Quizá lo más interesante es que después los investigadores compararon los efectos físicos de tener la variante genética contra solamente creer, erróneamente, que se tiene.

Para esto, en la primera ronda de pruebas –antes de que la gente supiera algo de sus propensiones genéticas— hicieron una relación de qué tanto el consumo de oxígeno y la capacidad pulmonar eran menores si tenían la variante genética poco deseable, y qué tanto su saciedad y excreción de hormonas del apetito eran mayores si tenían la variante más codiciable relacionada con el apetito.

En ambos casos, la variante tenía el impacto esperado en los cuerpos de las personas, si bien el efecto era menor.

De hecho, resultó que los impactos físicos en la resistencia y saciedad con frecuencia eran más considerables entre los voluntarios que creían que poseían la variante genética y no entre los que en realidad sí la tenían.

Estos hallazgos sugieren que «la gente tiende a atribuirles más poder a los genes de lo que deberían», afirma Bradley Turnwald, doctorando en Stanford que realizó el estudio junto con la autora principal, Alia Crum, y otros.

Nuestras actitudes o expectativas mentales sobre nosotros mismos al parecer juegan un papel igual de importante, o más, que el ADN para dar forma a las reacciones de nuestro cuerpo ante la dieta y el ejercicio, concluye Turnwald.

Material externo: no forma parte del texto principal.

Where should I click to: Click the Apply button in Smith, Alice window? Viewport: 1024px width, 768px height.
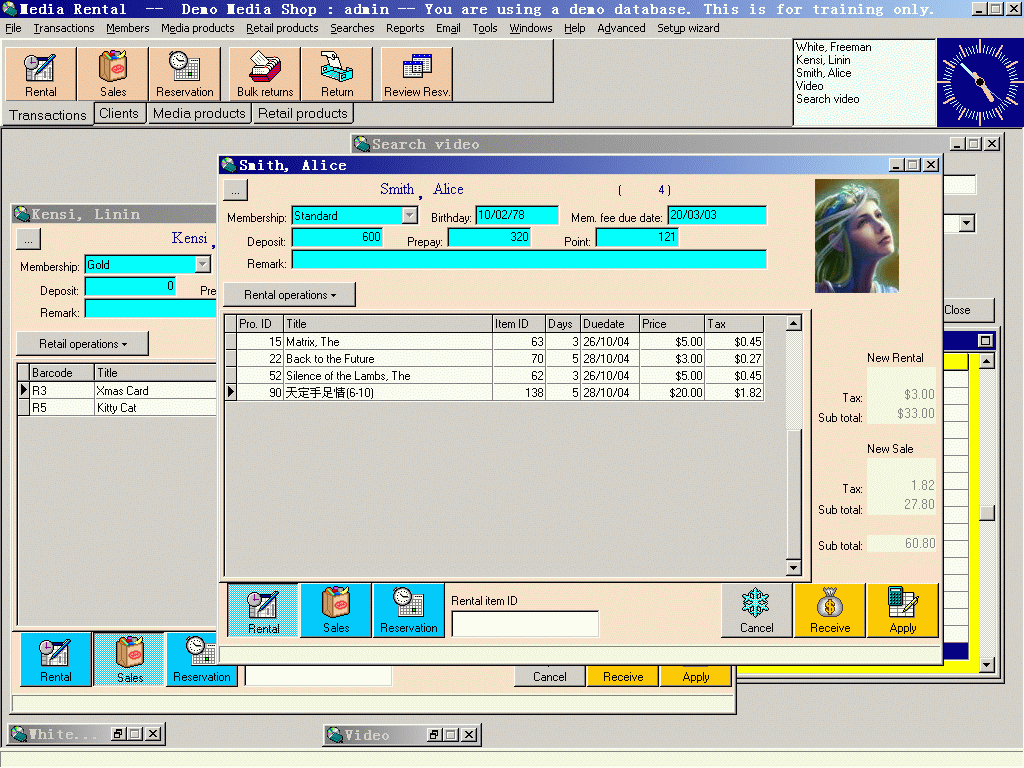(902, 610)
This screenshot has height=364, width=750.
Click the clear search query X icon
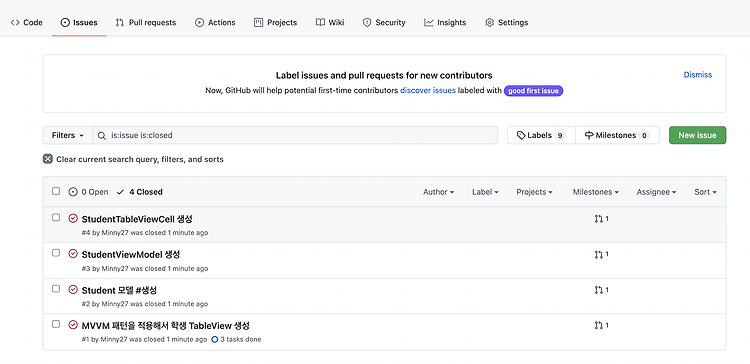[x=47, y=159]
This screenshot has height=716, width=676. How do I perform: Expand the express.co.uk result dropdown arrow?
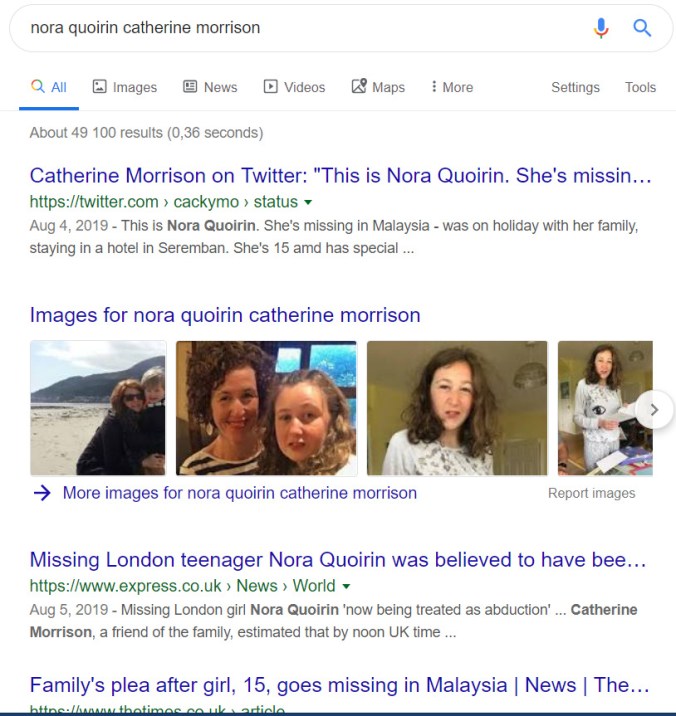click(x=346, y=586)
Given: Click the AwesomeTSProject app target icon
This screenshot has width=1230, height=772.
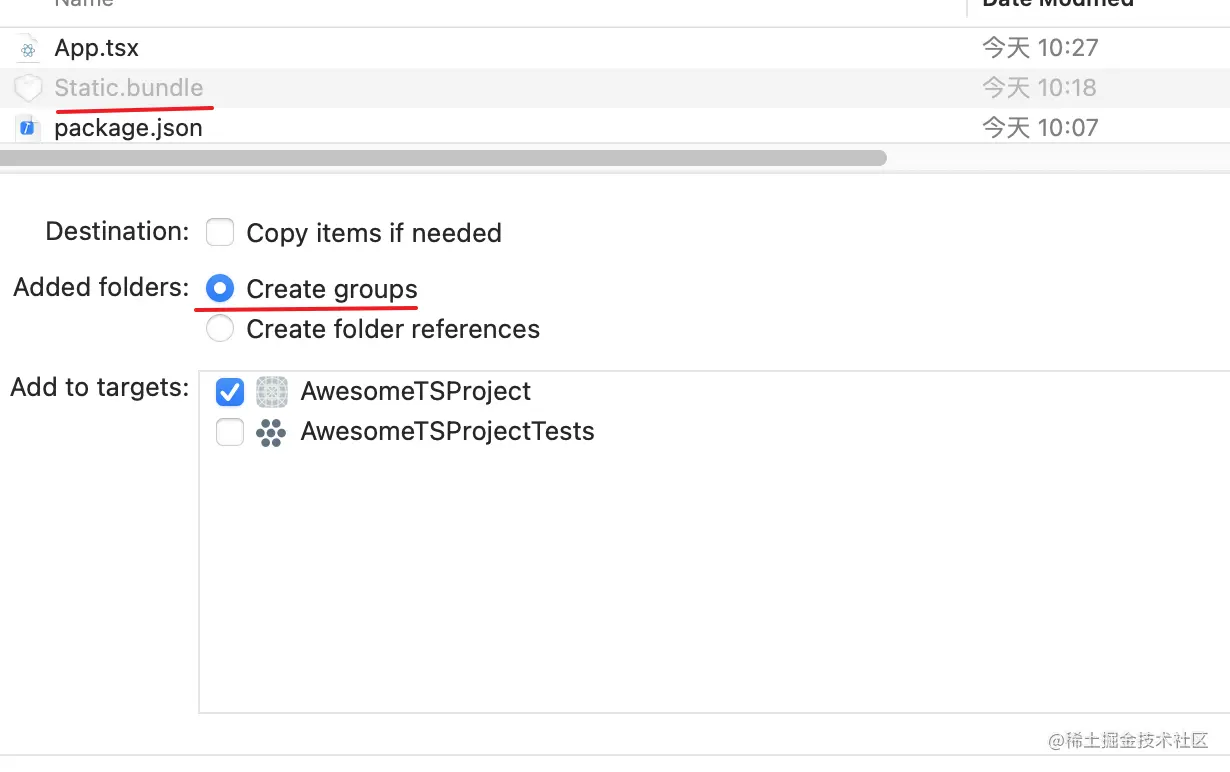Looking at the screenshot, I should point(272,392).
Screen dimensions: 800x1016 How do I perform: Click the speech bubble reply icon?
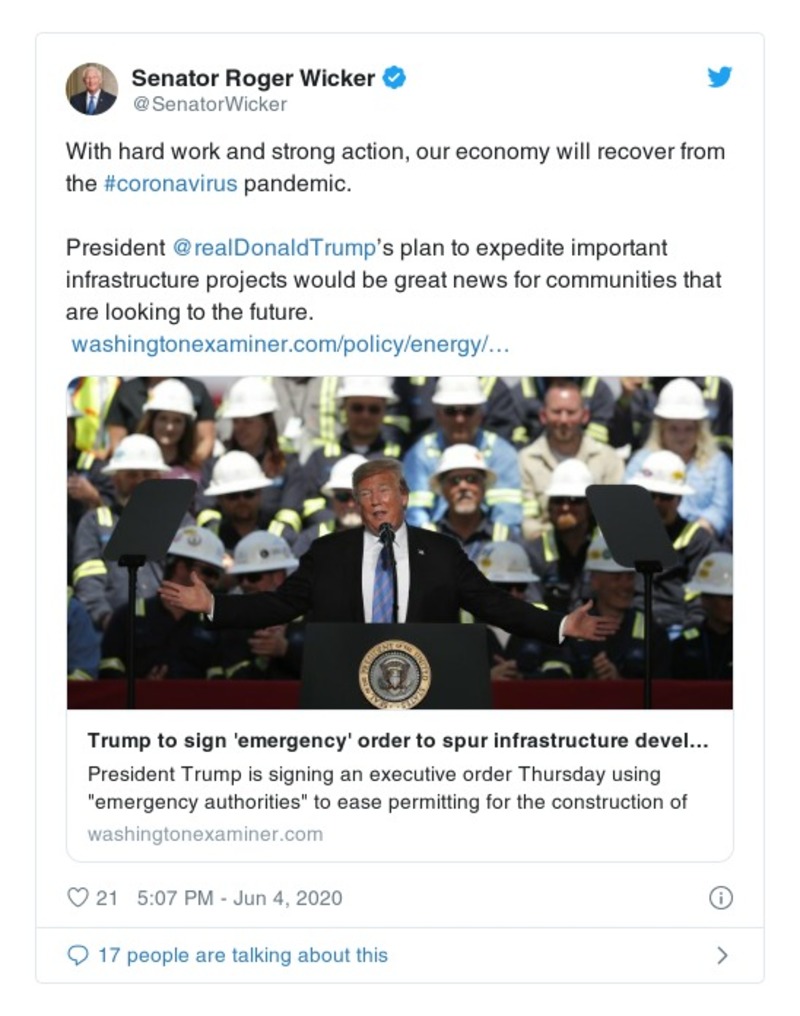coord(79,955)
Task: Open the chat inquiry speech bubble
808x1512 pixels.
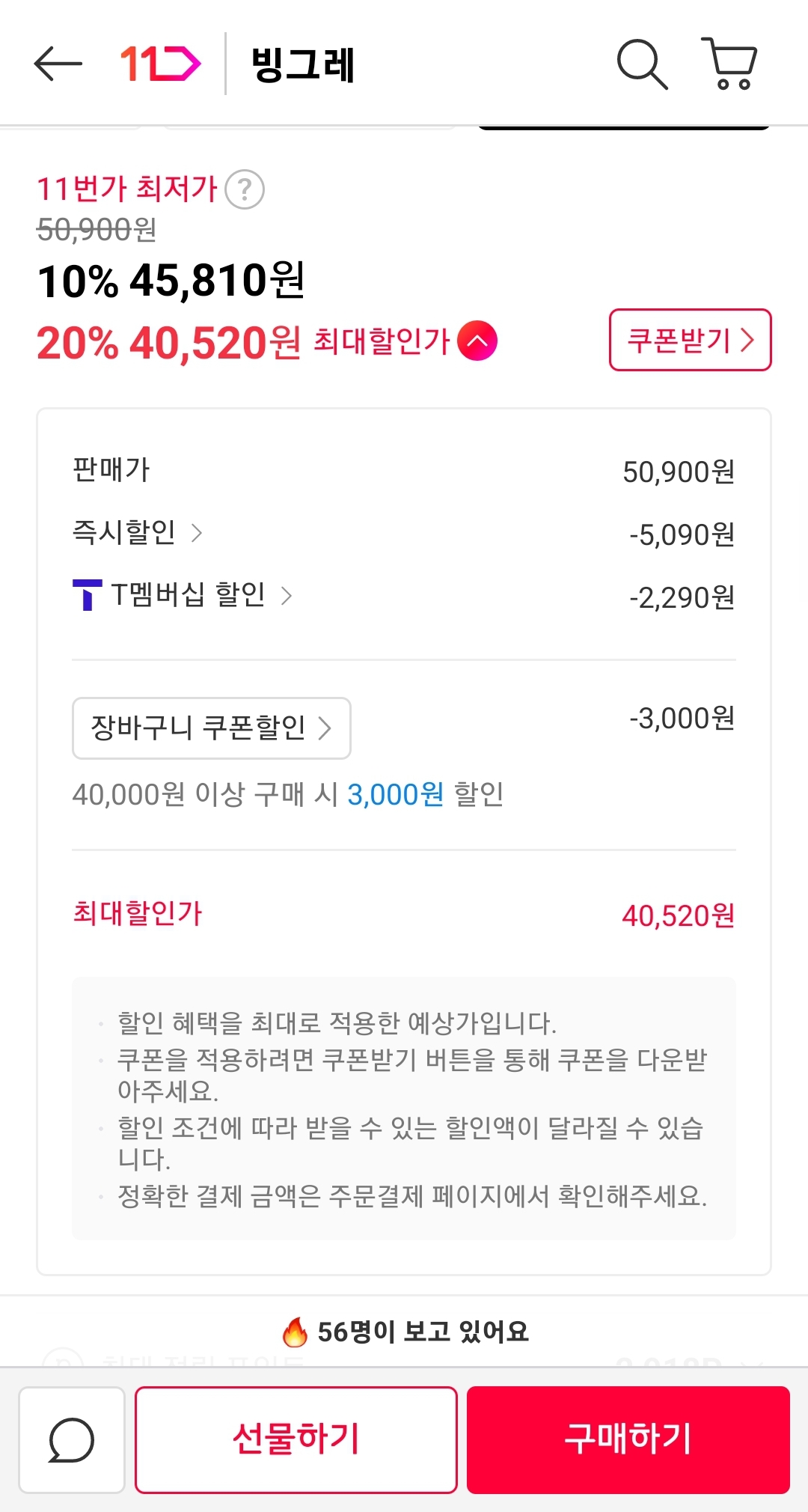Action: (x=72, y=1439)
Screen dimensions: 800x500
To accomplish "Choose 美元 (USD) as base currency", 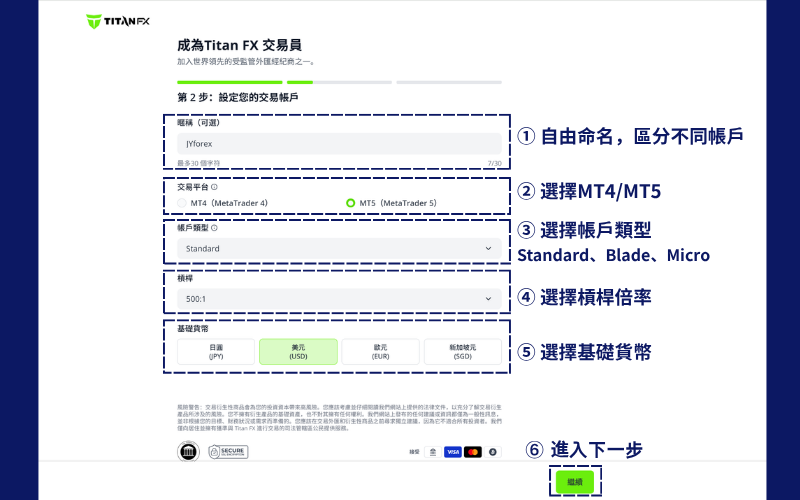I will 297,351.
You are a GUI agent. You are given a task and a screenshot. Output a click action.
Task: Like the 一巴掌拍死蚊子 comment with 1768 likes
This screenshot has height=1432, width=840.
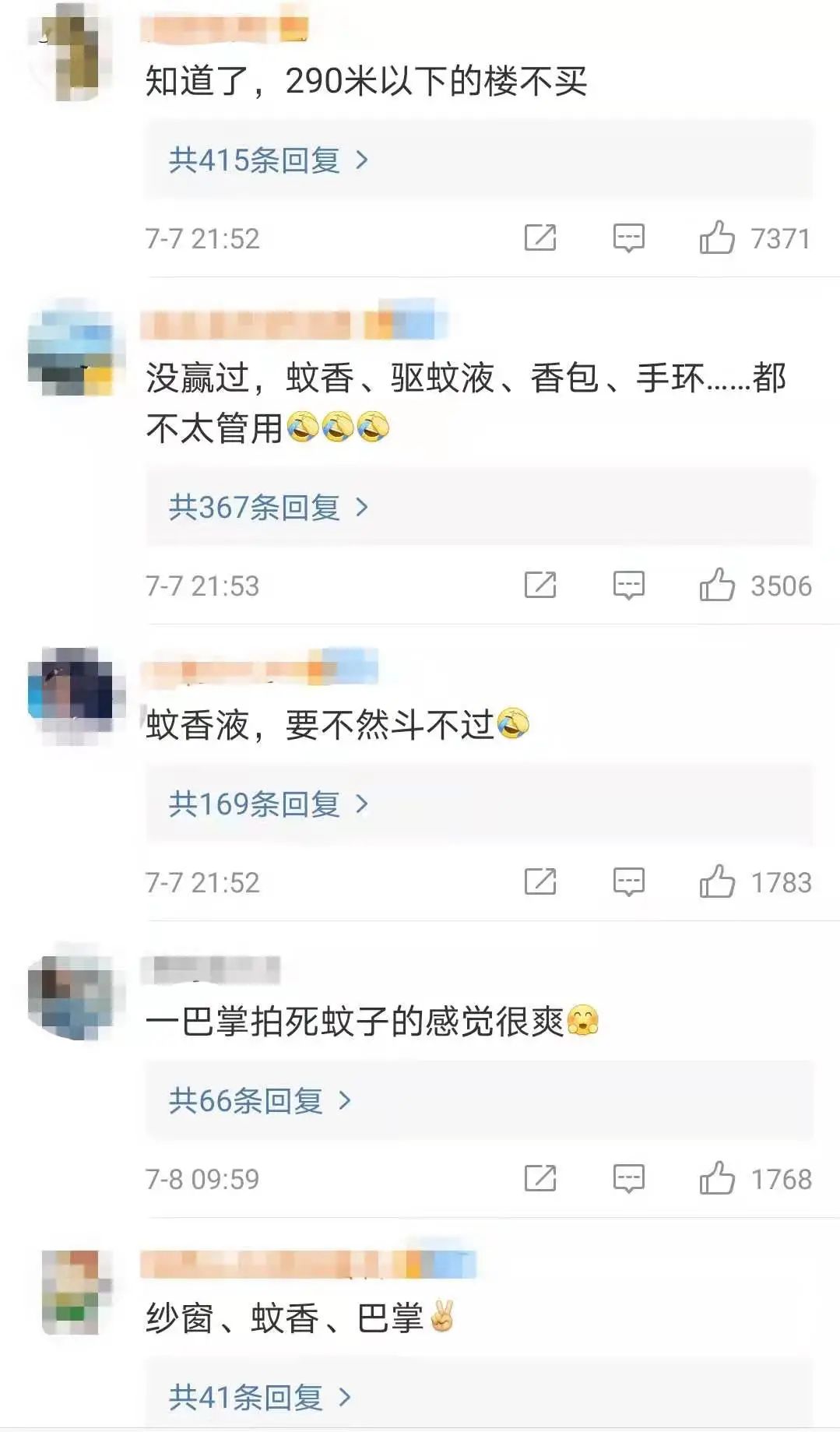point(717,1178)
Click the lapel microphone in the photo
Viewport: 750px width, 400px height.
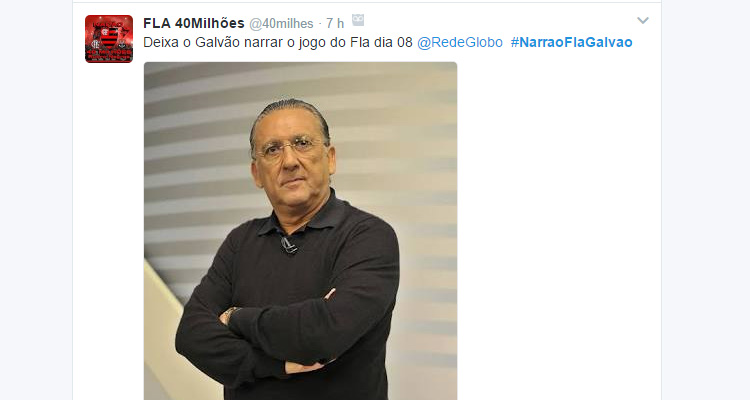click(x=289, y=245)
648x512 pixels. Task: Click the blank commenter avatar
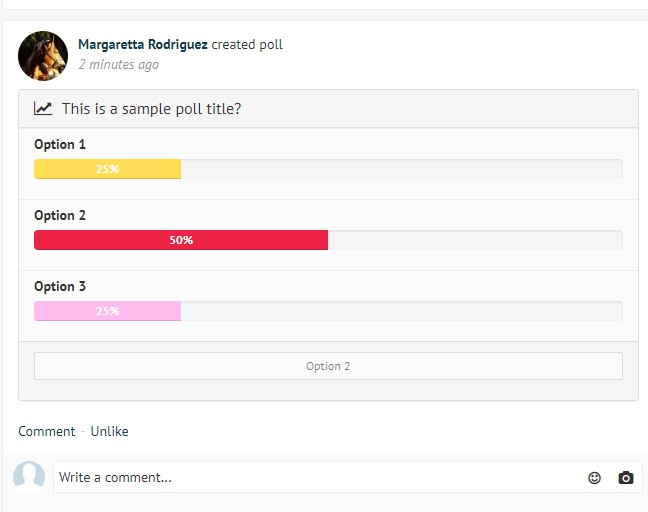pos(29,477)
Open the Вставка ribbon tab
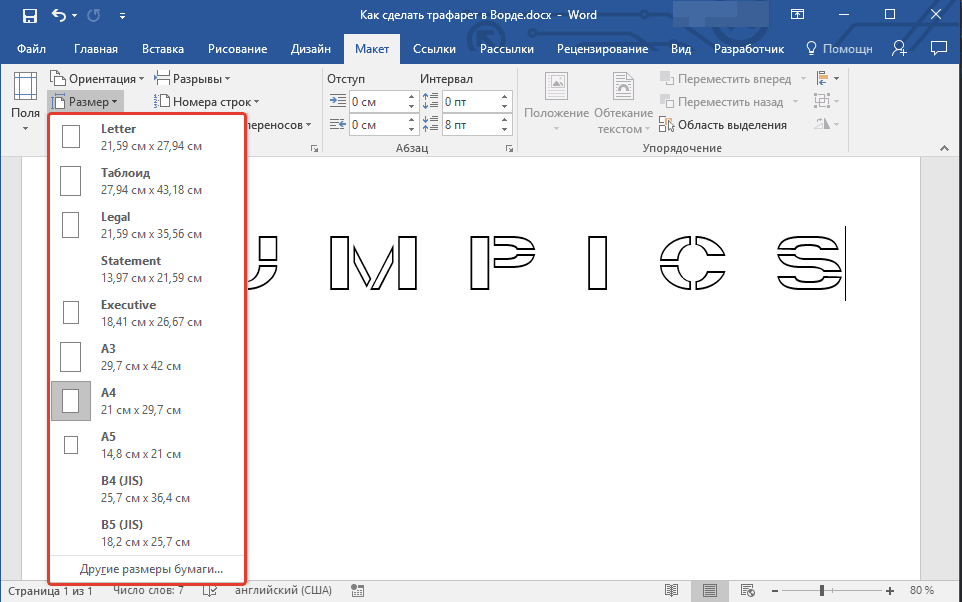962x602 pixels. tap(163, 48)
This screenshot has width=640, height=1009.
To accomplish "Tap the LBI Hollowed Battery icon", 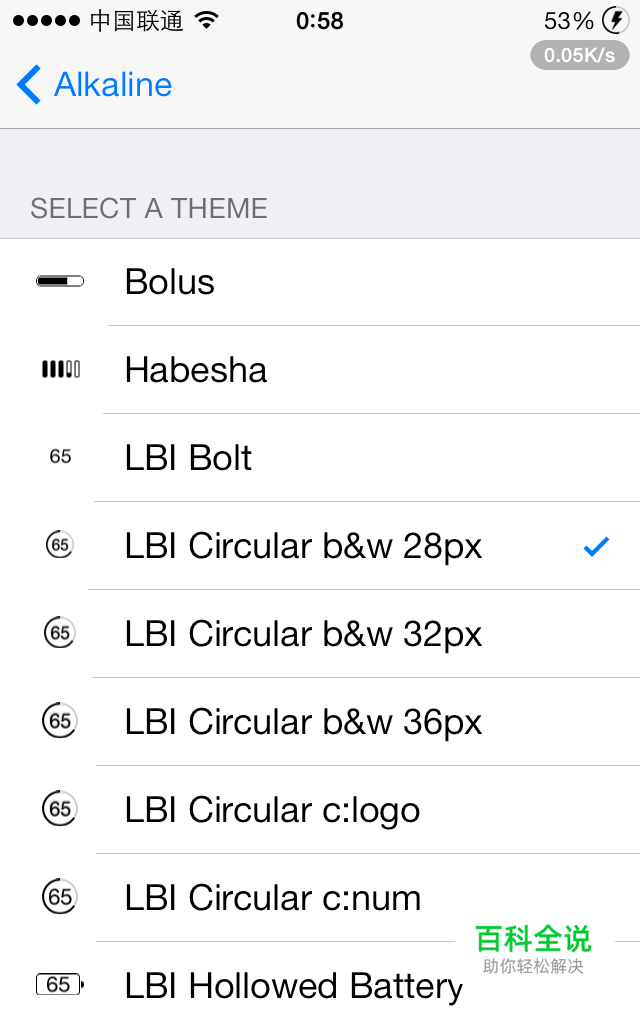I will [x=60, y=985].
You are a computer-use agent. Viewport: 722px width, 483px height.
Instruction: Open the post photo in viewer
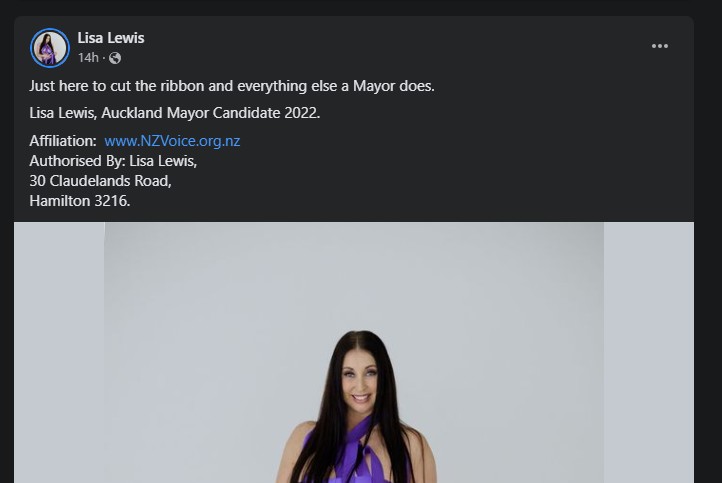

Pero añade que se necesitan muchas más investigaciones a fin de comprender la relación entre genes, creencias y salud, para ayudar así a que las personas interpreten con mayor conocimiento los resultados que reciben de pruebas genéticas, dice Turnwald.

En cuanto a los voluntarios del estudio, Turnwald sostuvo que al final se les explicó todo y se les dieron los resultados reales de las pruebas genéticas.